Antisemitism, declared Australian Prime Minister Anthony Albanese on Saturday, “has no place in Australian society.”
Ah, but it is there, Mr. Prime Minister. It is very much there.
On Friday night, the historic East Melbourne Hebrew Congregation, a synagogue dating back to 1877, was targeted in an arson attack – its door set alight while worshipers gathered inside for Shabbat dinner. Shortly afterward, a pro-Palestinian mob converged on an Israeli-owned restaurant in Melbourne, throwing food and furniture at the restaurant and shattering one of its windows as terrorized diners were eating inside and outside.
A few hours after that, three cars were set alight in another part of the city, with graffiti sprayed on the cars and the wall containing what a police officer described as “inferences of antisemitism” in an area that “had been subject to some pro-Palestinian activity” recently.
All of this unfolded as Australian universities continued to debate the academic niceties of what does and does not constitute antisemitism. Is chanting “Death, death to the IDF” antisemitic?

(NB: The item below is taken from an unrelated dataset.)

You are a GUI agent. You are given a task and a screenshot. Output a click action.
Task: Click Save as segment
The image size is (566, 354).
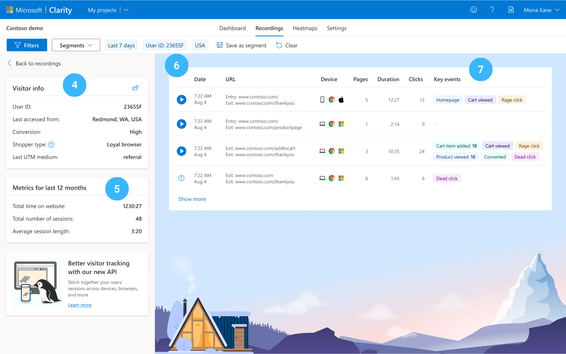point(242,45)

Presumably, some of those same institutions would say no – free speech, and all that. But that’s precisely what the vandals shouted as they stormed the Israeli-owned restaurant. The hate wasn’t abstract. It wasn’t theoretical. It was loud, physical, and unmistakably targeted.
Australia has a serious problem
Australia, home to some 120,000 Jews – a proud, Zionist community that includes the largest per capita percentage of Holocaust survivors in any country outside of Israel – has a serious problem.

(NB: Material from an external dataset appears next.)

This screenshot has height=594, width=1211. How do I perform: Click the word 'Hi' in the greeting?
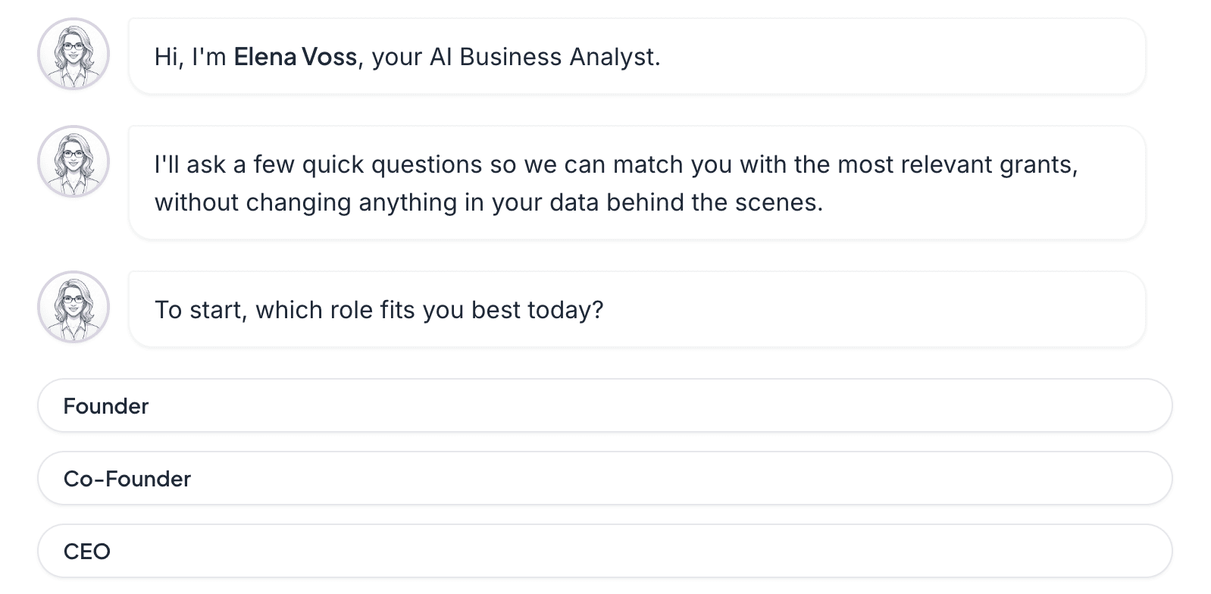[x=168, y=57]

Call it antisemitism, call it anti-Zionism, call it whatever you want. But when people are attacked while praying in synagogues or dining in Israeli restaurants, the result is the same: Jews are being violently targeted. That should set off alarm bells in Canberra. Instead, we’re still hearing platitudes.
Just how serious is this problem? Very. According to the Anti-Defamation League, there were 2,062 documented antisemitic incidents in Australia in 2024 alone – an astounding 316% increase from the year before. This is not a statistical blip. The trajectory is clear.
Friday’s attack came just months after another synagogue in Melbourne was set aflame, with no arrests made in that case. Since then, Australia has seen a Jewish childcare center set on fire; a trailer filled with explosives discovered alongside a list of Jewish targets; synagogues and Jewish schools defaced with antisemitic graffiti; Jewish businesses torched; and two nurses accused of threatening to kill Jewish patients.
The pattern is growing too obvious to ignore.
The prime minister and senior members of his left-wing government often say the right things. They issue statements, speak of unity, and affirm that antisemitism has no place in modern Australia. But if this is what “no place” looks like, then something is seriously amiss. Whatever policies are in place, whatever messages are being sent – they’re not working.
Words are important, but so is serious action
Words, as always, are important. But so is serious action.
Just last week, a federal court in Australia ruled that an Islamic preacher had violated the country’s racial vilification laws after widely circulating antisemitic, hate-filled sermons. The preacher and the organization responsible were ordered to remove the footage from social media. That ruling may have felt like a moral victory – a reminder that one can’t speak about Jews with complete impunity – but it’s not clear that merely ordering the removal of the offensive material will do much to stop the next preacher from peddling the same vile.
One of the more telling aspects of Friday’s rampage was the chanting of “Death, death to the IDF” – the same chant echoed by thousands at the Glastonbury music festival in the UK just a week earlier, led by the British rap duo Bob Vylan. What starts as a slogan on a stage morphs, far too easily, into a call to violence on the street. Words have power. They create atmospheres. They ignite fires.
Australia is now contending with those flames. The time for hand-wringing is long past. The Jewish community doesn’t need another empty reassurance that antisemitism “has no place.” It needs to see that message enforced – not just in press releases, but in penalties meted out to perpetrators of antisemitic acts, on campuses, in cultural spaces, and on the streets. Because when antisemitism is tolerated – or dressed up as political critique – it doesn’t stay in the abstract. It sets fires to synagogues. It vandalizes restaurants. And it kills.